Yes, Cage has appeared in roughly a billion dollars’ worth of straight garbage. Ghost Rider anyone? Face/Off? The Rock? But we all know he can act his way out of a paper bag when he feels like turning on that bizarrely unmistakable ugly man’s charm of his. Adaptation. essentially steeled me against pure, white hot, Cage hatred, or Catred as it’s known.
So alas, when National Treasure came out, I unwittingly entered a perfect storm of sorts. My love of B movies combined with my Nic Cage attraction/repulsion, which entered a Gulf Stream of luke warm post-The Da Vinci Code conspiracy enthusiasm and coalesced into a monstrous guilty pleasure.
When I first heard about a sequel to such a monstrosity, I immediately wondered what it would be called. Frontrunners included International Treasure and National Treasure 2: The Ho Chi Minh Adventures. But in all seriousness, the real thought that occurred to me was, “How can they do a sequel when Cage found all of the world’s missing treasure in part 1?”
Turns out that National Treasure: Book of Secrets addresses that question straight away, creating a plot where information, rather than material goods, becomes the next quarry.
And not just any information. In just a few short pages, the screenplay has our hero Ben Gates uncovering a massive plot to free the Lincoln Conspirators from a desert island off the coast of Florida back in 1867, as well as another secret organization known as the KGC (Knights of the Golden Circle). Yes, this time around the greatest secrets of our own republic become conspiracy theorist gold, with Ben circling the U.S. in much the same fashion as last time, pursued by rogue agents and treasure hunters alike as he defies the odds and…well you get the idea.
So given that most of this sequel is just retreaded, revamped fun and games with a historical bent, what if anything, you ask, can I actually reveal about the plot? What new surprises or spoilers can you hope to get out of reading any further?
To answer those questions, let me just remind the casual National Treasure fan that, first and foremost, these films are PG, financed by Disney (who probably are run by the KGC), and produced by half of Hollywood. There is not a killing off of principle characters, nor a speck of blood or a curse word. There will not be any flesh or, gasp, a major explosion. What we have here is a by-the-books conspiracy thriller that’s yet another carbon copy of The Da Vinci Code, except with humor, attractive women, a hero who actually seems enthused to be in the story, and topics we can sink our teeth into.
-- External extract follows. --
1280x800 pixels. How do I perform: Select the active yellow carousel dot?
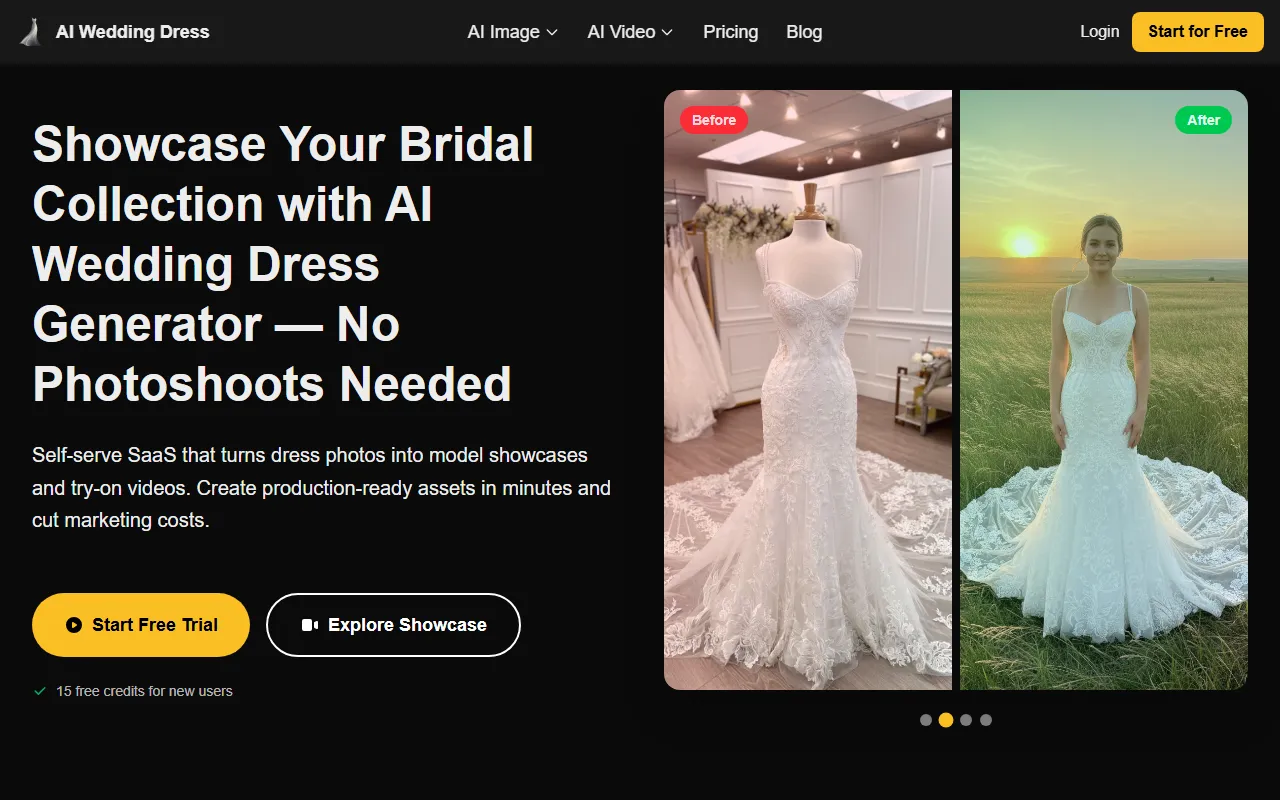tap(946, 720)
See, every American is raised to believe that our country’s history is pretty cut and dry. Washington never lied, Lincoln freed the slaves and was killed by a Southern retaliator, Kennedy was killed by Oswald, etc. What Book of Secrets will hopefully do is educate the populace of…actually forget it. This shit is all made up. Deliciously so, but made up nonetheless.
There’s a scene about half way through the screenplay where an eight-year-old boy drops some serious Wikipedia conspiracies on Ben’s lap, who just ignores the kid and continues on his mission. Yet I couldn’t help but wonder what sounds more plausible, a conspiracy involving Lincoln’s own cabinet members—which this film presupposes—or a conspiracy wherein John Wilkes Booth was really a male model and Lincoln was killed over the price of cotton.
The beauty of a film like National Treasure is that is exploits some simple truths about American history: we don’t know much about our own complicated history, and one explanation sounds just as plausible as the next. If Nic Cage tells us that the Freemasons run the world, that sounds just as reasonable as George W telling us that Saddam was behind 9/11. Hence, the search for a mythical “book of secrets” will be easily as interesting as its predecessor’s search for history’s lost treasure.
We all know that our government lies to us, so if Nic Cage wants to tell us some half-truths about our history, all while dodging bullets and playing grab-ass with Diane Kruger, I will be there. I’m not ashamed to say it: I loved the first film for what it is, and judging by the screenplay, I might just love this one even more. I can certainly get behind national secrets as opposed to a room full of anonymous “treasure.”